Four technical routes for the core process of TOPCON battery

There are many technical routes in the core process of TOPCON battery. The preparation process of TOPCON battery includes cleaning and flocking, front boron diffusion, etching borosilicate glass (BSG) and back knot, oxide passivation contact preparation, front alumina / silicon nitride deposition, back silicon nitride deposition, screen printing, sintering and testing. Among them, oxide passivation contact preparation is a process added by TOPCON on the basis of perc, and it is also the core process of TOPCON. At present, there are mainly four technical routes:

(1) LPCVD intrinsic + phosphorus diffusion. Use LPCVD equipment to grow silicon oxide layer and deposit polysilicon, and then use diffusion furnace to mix phosphorus into polysilicon to make PN junction, form passive contact structure, and then etch.

(2) LPCVD ion implantation. The passive contact structure is prepared by LPCVD equipment, and then the distribution of phosphorus in polysilicon is accurately controlled by ion implanter to realize doping, followed by annealing, and finally etching.

(3) PECVD in situ doping. The tunneling oxide layer was prepared by PECVD equipment and the polysilicon was doped in situ.

(4) PVD in situ doping. Using PVD equipment, the material is deposited on the substrate surface by sputtering under vacuum.
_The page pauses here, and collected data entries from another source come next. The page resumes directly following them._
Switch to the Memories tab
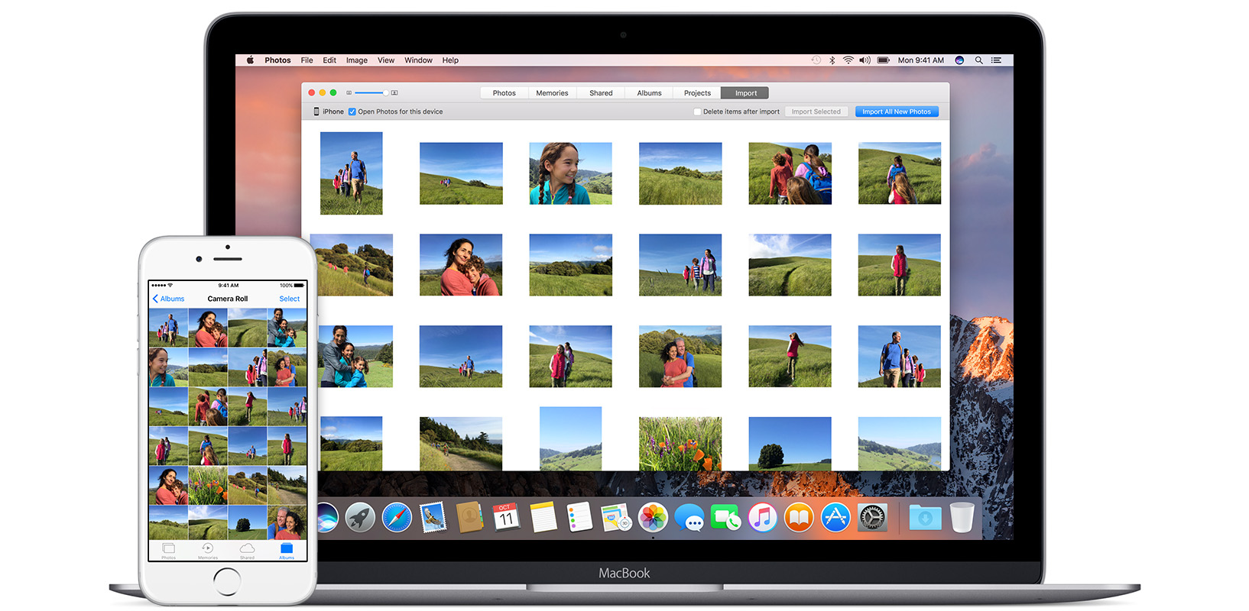This screenshot has width=1249, height=611. click(552, 93)
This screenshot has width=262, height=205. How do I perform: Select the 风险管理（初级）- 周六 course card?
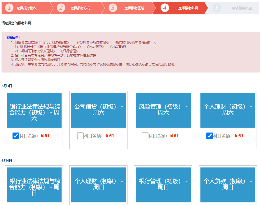[163, 110]
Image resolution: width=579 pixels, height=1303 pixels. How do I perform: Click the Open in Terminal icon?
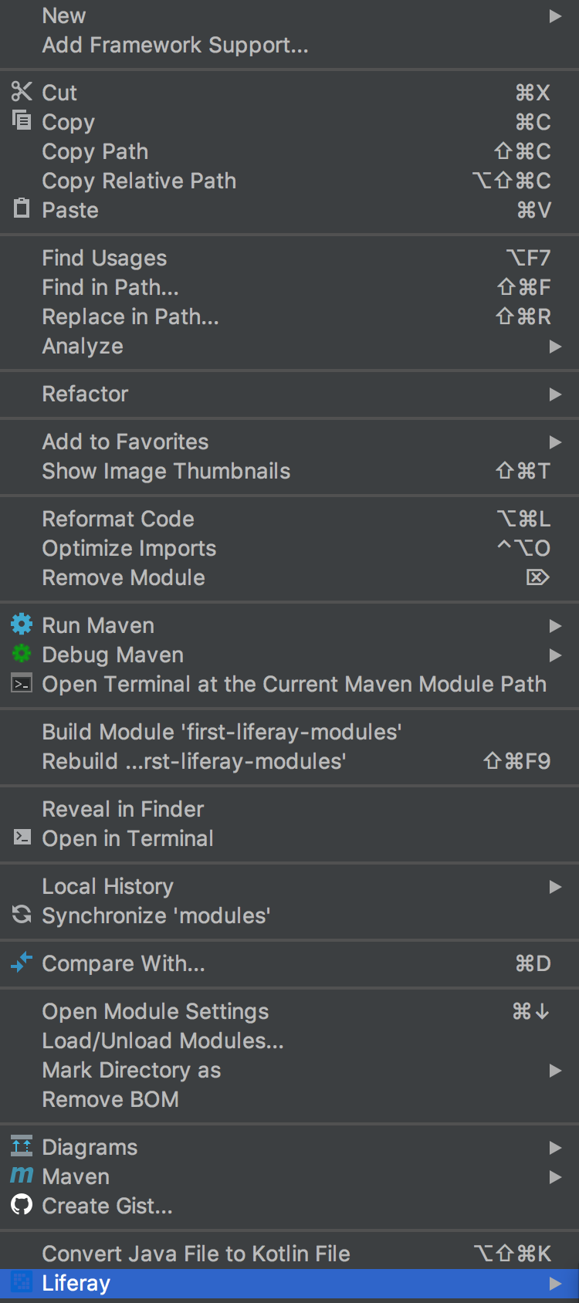(x=22, y=838)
LPCVD is the most mature. PECVD and PVD can solve the problem of wrapping plating, but their advantages and disadvantages are different. At present, the LPCVD process is relatively mature. The principle is to decompose gaseous compounds under low pressure and high temperature, and then deposit them on the surface of the substrate to form the required film. The process control is simple and easy, the uniformity of film formation is good, and the density is high, but the film formation rate is slow, high temperature is required, and the deposition of quartz pieces is relatively serious. However, the widespread phenomenon of wrapping plating needs to be solved by introducing additional etching equipment, which further increases the process complexity. Unlike LPCVD, which uses thermal energy to activate, PECVD uses microwave, radio frequency and other gases containing film atoms to form local plasma, and deposits the required film on the substrate surface with the high activity of plasma gas. Its advantage is that the film-forming rate is very fast and the winding plating is very small, but the uniformity of the passive film is difficult to control, and there may be bubbles, resulting in poor passivation effect. PVD is different from CVD in that it adopts physical deposition, there is no wrapping phenomenon, and the film-forming rate is fast. However, the current process is relatively immature, the required equipment is expensive, the amount of target material is large, the uniformity of square resistance is poor, and the quality of the generated battery is unstable.